Required tasks:
1. In the passage on why God allows suffering, what reply does the voice give to the man shouting at God in the cartoon?
2. In the passage on why God allows suffering, the eighty-year-old friend describes God in three words. List all of them.
3. Go on with the passage about why God allows suffering, starting right after its final sentence.

Monday, June 12, 2017

The ‘why’ question ................ Parables 600

June 16, 1998

U.S.A. SCHOOL SHOOTING -- WHY DOES GOD ALLOW SUFFERING?

If the question is not added after newspaper headlines, people do ask it after hearing tragic events such as young students bringing guns into their school to shoot classmates and teachers.

Without intending to diminish the horror of recent events, a cartoonist attempts to answer that huge question. His drawing shows a man shouting at God, “Why do you allow injustice?” A voice comes back, “I might ask you the same question.”

In another attempt to answer this question, an eighty-year old friend says we are foolish to confuse God with life. In life, we experience evil, helplessness and things that seem senseless. However, God is always good, powerful and wise. While we may not understand His reasons for staying out of certain human activities, we cannot blame Him when people do evil things.

Who do we blame? The psychologists debate back and forth; is it nurture or nature? Is the environment at fault or is this a genetic problem?

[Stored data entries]
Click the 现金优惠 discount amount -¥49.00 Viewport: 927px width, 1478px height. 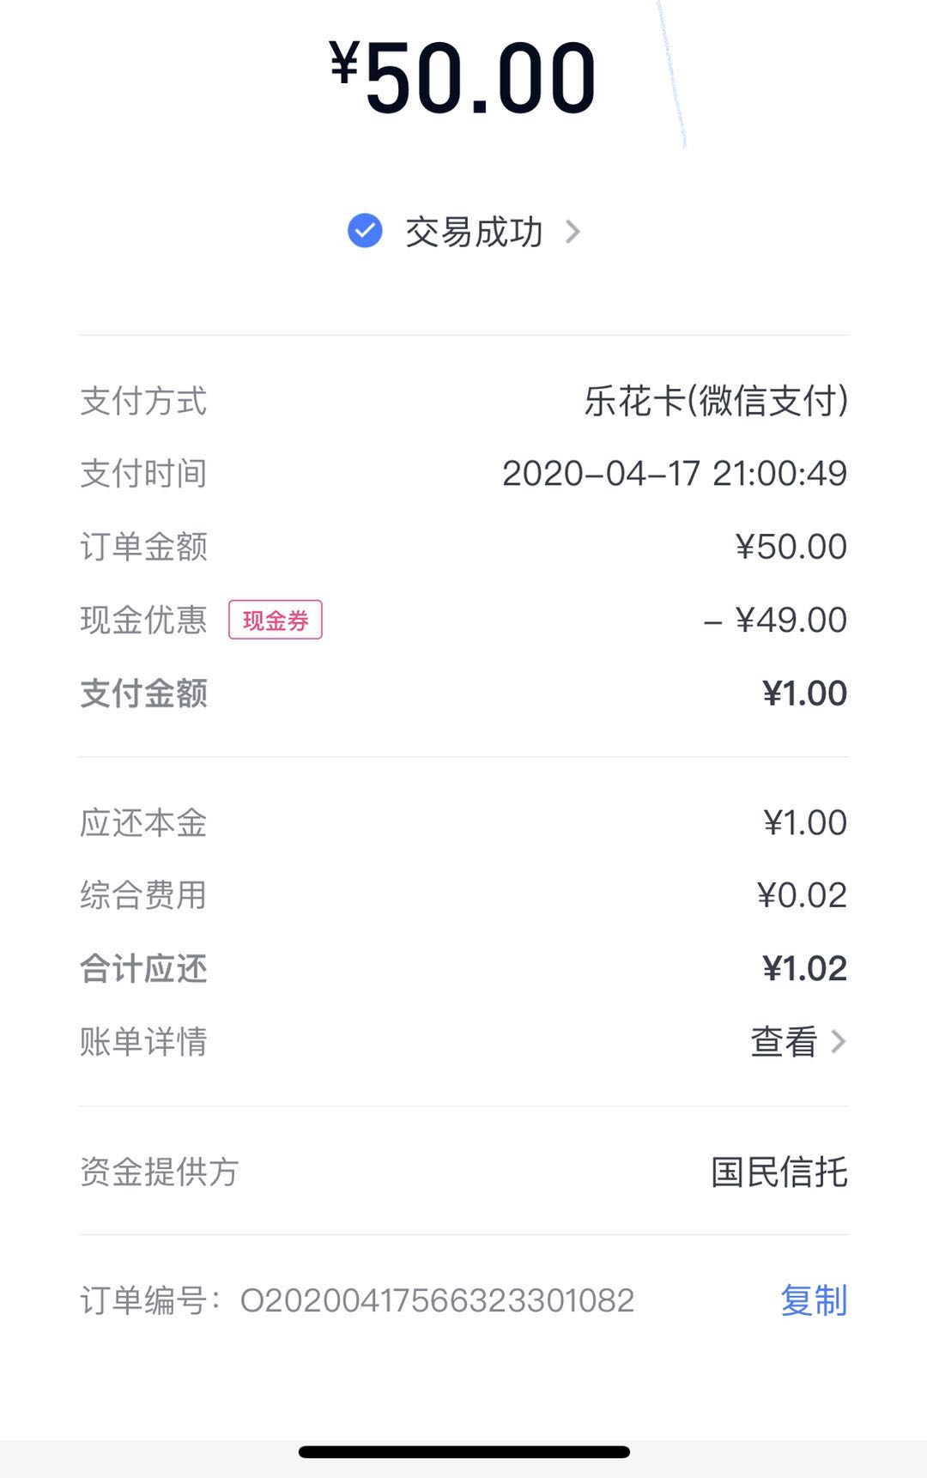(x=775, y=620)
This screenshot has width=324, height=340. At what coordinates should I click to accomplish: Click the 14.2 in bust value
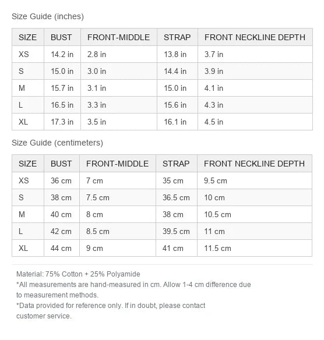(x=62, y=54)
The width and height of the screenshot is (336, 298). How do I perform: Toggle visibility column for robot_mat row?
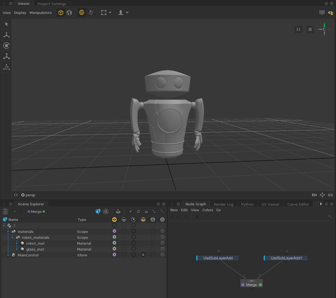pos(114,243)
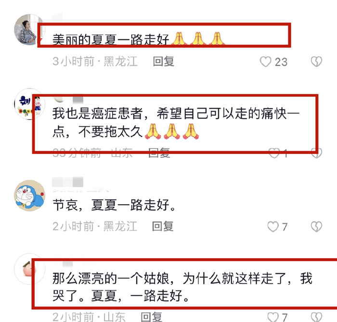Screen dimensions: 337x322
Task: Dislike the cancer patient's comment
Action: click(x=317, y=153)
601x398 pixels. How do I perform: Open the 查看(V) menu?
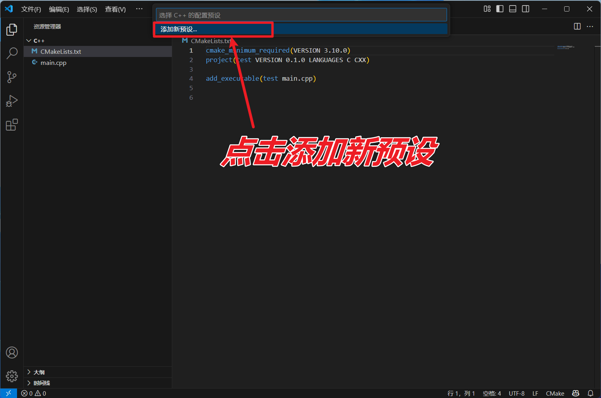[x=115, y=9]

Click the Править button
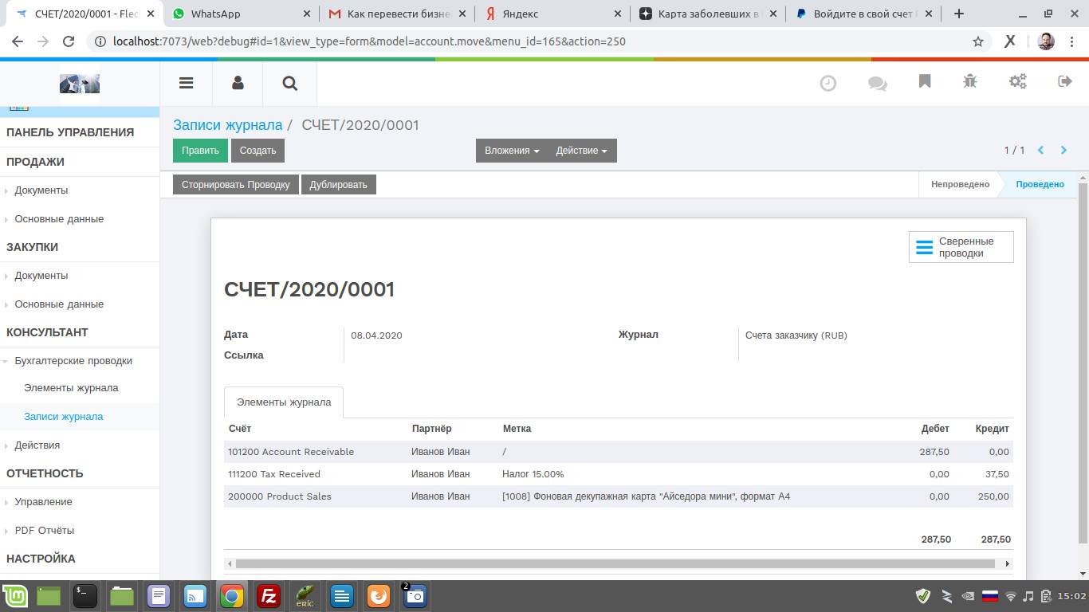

Answers to the exercises:
1. "I might ask you the same question."

2. Good, powerful and wise.

3.
Those who blame nurture say something is wrong with a bad person’s environment. That could include parents, the school system, their neighborhood and society at large. Accordingly, if children were properly raised, rightly educated, and lived in the right part of the world, they would not do evil things.

Others think genetics determine character and intelligence. Certain people are simply prone to unacceptable behavior. In this theory, kids who shoot other kids are genetically predisposed to be anti-social (or however the current lingo describes them). We are simply “programmed” and our behavior is a natural outflow of that programming. We have no real choices in what we do because our decisions flow out of predetermined factors set at birth.

The Bible does put some responsibility in both areas. Because our environment does have influence, parents are told to raise their children to know and obey God. Social structures are encouraged to be just and moral, upholding righteousness and punishing those who do evil. Of course failure of families and other social systems to uphold godly values can result in children without those values, kids who shoot other kids.

As for genetics, Scripture does say that we are “born into sin.” This means that although human beings were created to reflect God’s image, sin has marred our ability to do it. Our propensity to go our own way, opposing and ignoring God, permeates the entire human race. A huge reason kids shoot kids is inherent in what the Bible calls our “sinful nature.”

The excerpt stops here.